Provided text:
● ● ● ●
The Oshawa Museum will offer historic walking tours of Union Cemetery this weekend. Local actors portray local historical figures throughout the tours. Shown here is Oshawa city councillor Rick Kerr as Sam Pedlar, Oshawa’s earliest historian. (Photo courtesy of Denise Wilkins)

By Dave Flaherty/The Oshawa Express

The ghosts of Oshawa’s history will be brought back to life this weekend.

Sept. 9 and 10, the Oshawa Museum will present Scenes From The Cemetery: Building A Nation, featuring walking tours through the city’s infamous Union Cemetery.

What is unique about these tours are the actors who bring the stories to life, taking patrons back in time.

“They are all local actors under Rick Kerr, our creative director,” says Lisa Terech, community engagement for the museum.

According to Terech, the character commitment runs deep within these volunteers.

“It almost creates a bit of a bond. They research [the historical figures they are portraying] and write their own scripts,” Terech explains. “They really do have control over their characters.”

Based on dress rehearsals, Terech says she is expecting another fantastic event this year.

“As always, I’m just blown away with how these individuals bring these historical figures to life.”

In recognition of Canada’s 150th birthday, Terech says this year’s tours will include significant people from Oshawa’s past and how their “actions led to Canada’s genesis and growth.”

“We look at various individuals who were responsible for helping to ‘build this nation’,” Terech states, listing Thomas Gibb, Oshawa’s first member of Parliament, and fighters in the 1837 Upper Canada Rebellion, as just a few of the figures who will be portrayed.
● ● ● ●
Questions to answer:
[1] Name every person mentioned by name in the article about the Union Cemetery walking tours.
[2] In the article about the Union Cemetery walking tours, what is the title of the event the Oshawa Museum will present?
[3] Continue the article about the Union Cemetery walking tours, picking up after its last sentence.
The listing after this point is separate material, unrelated to the article on the Union Cemetery tours.

Extracted information:
● ● ● ●
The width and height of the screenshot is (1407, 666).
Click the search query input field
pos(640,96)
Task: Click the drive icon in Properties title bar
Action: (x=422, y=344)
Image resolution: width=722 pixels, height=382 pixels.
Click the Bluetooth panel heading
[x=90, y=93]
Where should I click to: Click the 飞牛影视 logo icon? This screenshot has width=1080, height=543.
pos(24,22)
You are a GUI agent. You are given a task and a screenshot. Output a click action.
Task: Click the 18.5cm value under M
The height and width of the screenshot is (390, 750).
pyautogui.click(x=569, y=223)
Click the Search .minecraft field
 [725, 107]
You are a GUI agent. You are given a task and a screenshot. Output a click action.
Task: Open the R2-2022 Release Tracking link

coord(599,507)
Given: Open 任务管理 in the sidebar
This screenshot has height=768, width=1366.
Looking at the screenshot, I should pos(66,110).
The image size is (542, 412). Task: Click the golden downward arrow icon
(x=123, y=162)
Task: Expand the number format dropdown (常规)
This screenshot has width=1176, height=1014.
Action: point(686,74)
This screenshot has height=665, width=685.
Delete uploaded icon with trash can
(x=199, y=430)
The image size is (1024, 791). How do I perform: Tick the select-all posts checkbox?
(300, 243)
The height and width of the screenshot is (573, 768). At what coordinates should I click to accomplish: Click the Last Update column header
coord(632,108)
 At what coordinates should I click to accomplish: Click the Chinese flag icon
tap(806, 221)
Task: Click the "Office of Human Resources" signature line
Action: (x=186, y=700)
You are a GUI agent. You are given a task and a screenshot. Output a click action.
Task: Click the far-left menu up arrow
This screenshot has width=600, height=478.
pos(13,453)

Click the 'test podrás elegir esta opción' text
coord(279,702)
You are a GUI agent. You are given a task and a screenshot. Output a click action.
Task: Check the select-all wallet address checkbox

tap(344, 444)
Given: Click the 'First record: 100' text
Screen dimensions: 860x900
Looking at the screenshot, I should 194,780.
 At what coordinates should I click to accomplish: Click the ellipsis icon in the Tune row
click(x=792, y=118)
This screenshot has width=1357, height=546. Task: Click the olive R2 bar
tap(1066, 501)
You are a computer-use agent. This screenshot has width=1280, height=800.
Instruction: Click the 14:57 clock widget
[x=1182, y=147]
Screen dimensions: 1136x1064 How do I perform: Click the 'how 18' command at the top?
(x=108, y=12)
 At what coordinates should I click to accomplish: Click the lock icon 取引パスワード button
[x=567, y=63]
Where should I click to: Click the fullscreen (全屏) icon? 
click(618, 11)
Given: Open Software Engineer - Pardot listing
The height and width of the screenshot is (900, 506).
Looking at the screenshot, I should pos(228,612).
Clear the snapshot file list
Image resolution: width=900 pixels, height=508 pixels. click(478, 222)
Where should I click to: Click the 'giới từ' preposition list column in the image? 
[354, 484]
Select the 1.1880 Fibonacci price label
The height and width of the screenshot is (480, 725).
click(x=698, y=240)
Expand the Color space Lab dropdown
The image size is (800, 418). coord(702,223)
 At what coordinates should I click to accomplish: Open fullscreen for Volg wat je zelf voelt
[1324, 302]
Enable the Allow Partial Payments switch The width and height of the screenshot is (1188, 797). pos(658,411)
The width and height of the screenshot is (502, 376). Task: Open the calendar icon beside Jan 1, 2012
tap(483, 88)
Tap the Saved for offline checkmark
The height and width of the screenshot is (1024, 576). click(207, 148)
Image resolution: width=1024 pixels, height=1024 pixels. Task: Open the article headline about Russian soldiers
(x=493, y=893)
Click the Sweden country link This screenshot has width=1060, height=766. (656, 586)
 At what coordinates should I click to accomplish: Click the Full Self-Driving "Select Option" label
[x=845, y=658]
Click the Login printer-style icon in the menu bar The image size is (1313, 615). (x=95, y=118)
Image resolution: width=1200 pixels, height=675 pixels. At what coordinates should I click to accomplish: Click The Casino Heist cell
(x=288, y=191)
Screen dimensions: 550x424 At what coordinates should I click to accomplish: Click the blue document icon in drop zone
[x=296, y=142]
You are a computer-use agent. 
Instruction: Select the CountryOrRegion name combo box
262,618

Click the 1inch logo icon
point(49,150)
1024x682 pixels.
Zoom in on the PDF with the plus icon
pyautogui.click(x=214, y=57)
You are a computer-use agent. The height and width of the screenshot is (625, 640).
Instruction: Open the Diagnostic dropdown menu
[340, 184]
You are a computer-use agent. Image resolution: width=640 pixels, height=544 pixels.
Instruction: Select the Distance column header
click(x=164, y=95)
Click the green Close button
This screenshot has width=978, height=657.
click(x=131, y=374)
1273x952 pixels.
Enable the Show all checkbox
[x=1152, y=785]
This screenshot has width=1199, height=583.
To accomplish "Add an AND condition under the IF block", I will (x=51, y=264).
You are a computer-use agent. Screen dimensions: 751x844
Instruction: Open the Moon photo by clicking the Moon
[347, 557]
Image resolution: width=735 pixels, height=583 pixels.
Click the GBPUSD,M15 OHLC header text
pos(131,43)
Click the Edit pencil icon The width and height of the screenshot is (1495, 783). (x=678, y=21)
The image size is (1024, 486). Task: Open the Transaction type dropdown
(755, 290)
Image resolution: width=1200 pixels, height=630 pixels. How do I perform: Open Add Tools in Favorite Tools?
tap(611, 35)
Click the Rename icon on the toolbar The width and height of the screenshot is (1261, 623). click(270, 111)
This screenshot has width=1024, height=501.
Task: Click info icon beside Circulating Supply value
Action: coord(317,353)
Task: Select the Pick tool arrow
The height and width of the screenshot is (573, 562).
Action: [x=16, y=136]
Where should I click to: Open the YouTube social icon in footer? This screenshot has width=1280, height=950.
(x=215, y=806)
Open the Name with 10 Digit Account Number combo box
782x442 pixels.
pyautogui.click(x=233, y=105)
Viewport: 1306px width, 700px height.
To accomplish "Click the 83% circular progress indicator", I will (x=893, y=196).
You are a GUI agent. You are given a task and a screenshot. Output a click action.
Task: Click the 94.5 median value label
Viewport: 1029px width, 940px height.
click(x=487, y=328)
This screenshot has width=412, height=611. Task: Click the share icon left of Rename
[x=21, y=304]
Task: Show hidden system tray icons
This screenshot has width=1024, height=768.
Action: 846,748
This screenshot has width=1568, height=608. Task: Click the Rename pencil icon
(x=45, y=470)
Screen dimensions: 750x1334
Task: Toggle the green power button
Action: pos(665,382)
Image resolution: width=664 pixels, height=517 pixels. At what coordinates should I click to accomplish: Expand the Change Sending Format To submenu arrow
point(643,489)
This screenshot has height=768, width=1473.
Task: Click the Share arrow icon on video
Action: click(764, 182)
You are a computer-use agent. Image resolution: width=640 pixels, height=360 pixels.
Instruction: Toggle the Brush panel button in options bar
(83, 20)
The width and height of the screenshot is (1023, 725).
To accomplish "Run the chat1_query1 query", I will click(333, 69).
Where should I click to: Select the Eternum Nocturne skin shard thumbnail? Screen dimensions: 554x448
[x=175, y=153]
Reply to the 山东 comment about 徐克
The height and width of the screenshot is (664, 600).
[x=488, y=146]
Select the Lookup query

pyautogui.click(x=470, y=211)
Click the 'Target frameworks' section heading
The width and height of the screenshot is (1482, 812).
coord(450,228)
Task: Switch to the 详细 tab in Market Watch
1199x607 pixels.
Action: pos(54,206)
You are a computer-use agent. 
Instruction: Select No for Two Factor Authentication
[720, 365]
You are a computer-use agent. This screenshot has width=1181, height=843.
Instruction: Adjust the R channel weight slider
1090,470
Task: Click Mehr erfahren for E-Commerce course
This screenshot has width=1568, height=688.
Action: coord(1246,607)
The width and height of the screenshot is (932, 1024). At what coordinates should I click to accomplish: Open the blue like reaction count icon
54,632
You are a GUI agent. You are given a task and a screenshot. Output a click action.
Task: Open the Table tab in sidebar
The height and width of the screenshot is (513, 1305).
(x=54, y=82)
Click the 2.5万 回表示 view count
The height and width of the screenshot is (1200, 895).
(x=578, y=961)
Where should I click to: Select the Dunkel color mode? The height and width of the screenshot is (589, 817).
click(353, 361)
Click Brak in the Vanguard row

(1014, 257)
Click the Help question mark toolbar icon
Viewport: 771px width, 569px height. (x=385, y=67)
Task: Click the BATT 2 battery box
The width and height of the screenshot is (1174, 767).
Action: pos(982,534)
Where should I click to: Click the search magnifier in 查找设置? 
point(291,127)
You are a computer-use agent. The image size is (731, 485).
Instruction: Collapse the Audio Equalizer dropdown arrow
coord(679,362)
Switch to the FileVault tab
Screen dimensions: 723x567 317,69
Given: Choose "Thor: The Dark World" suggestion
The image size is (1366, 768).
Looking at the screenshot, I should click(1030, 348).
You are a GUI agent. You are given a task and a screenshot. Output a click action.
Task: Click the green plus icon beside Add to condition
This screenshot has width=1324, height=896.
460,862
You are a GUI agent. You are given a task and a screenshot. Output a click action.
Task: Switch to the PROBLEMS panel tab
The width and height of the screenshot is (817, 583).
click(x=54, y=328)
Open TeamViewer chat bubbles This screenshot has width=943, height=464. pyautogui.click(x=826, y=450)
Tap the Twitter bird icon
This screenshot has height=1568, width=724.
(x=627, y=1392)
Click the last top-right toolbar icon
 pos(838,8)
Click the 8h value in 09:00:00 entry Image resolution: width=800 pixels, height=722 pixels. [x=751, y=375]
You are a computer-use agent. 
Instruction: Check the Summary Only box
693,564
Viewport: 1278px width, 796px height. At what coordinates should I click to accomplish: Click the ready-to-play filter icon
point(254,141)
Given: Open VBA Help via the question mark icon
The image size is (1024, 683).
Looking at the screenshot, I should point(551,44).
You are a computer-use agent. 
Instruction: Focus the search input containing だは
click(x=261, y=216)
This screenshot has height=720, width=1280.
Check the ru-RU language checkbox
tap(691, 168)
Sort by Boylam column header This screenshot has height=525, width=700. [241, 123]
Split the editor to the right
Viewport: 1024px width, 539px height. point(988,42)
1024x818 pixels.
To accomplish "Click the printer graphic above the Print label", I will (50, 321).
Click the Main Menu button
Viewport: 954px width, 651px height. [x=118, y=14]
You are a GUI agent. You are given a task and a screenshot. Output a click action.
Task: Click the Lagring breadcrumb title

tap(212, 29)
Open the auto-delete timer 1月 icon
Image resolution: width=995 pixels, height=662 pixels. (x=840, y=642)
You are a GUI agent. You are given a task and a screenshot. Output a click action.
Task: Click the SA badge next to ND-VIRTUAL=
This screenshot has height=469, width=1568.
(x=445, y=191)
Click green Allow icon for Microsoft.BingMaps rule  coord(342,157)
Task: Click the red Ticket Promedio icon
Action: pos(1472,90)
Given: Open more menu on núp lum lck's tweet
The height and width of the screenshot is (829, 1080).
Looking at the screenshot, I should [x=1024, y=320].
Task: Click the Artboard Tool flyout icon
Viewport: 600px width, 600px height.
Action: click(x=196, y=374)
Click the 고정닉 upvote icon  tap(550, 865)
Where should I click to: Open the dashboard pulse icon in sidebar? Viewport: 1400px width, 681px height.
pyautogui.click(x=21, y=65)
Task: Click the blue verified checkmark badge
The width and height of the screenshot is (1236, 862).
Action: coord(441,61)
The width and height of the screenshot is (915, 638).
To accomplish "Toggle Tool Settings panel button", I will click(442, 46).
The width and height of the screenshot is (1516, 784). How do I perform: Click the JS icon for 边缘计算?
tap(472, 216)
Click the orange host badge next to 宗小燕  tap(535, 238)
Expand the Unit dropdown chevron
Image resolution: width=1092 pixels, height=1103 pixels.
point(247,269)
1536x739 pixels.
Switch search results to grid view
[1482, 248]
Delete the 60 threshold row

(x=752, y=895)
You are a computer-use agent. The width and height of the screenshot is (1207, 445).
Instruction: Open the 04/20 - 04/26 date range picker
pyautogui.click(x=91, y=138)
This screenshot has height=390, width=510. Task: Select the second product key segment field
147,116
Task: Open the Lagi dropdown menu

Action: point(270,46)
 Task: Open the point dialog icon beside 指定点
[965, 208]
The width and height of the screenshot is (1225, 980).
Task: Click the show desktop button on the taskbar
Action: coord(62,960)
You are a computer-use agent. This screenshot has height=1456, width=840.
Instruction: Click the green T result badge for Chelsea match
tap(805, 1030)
● ● ● ●
Answers to the exercise:
[1] Rick Kerr, Sam Pedlar, Denise Wilkins, Dave Flaherty, Lisa Terech, Thomas Gibb

[2] Scenes From The Cemetery: Building A Nation

[3]
For her, Union Cemetery is the perfect spot in Oshawa to share these stories.

Paraphrasing a quote from a local doctor, Terech says “a walk through the cemetery is really where Oshawa’s history can be found.”

“Henry, McLaughlin, Ritson…all the big names can be found there. It’s unique to use this space to pay respect to the people who helped to build Oshawa,”

Last year’s tours attracted approximately 100 people in one day, and Terech says 160 tickets will be available for this year’s two-day event.

However, she stresses the importance of getting tickets early.

“As the number of tour spots for each group time is limited, we urge you to purchase your tickets in advance to avoid disappointment,” Terech says.

Support for the event was provided through a grant from Community Fund for Canada’s 150th, a collaboration between the federal government and the Durham Community Foundation.

Tickets are $20 and can be purchased at the Oshawa Museum (Guy House). Tours are scheduled for 2 p.m., 2:20 p.m., 2:40 p.m. and 3 p.m. on Saturday, Sept. 9 and Sunday, Sept. 10. Each tour lasts approximately one-and-a-half hours.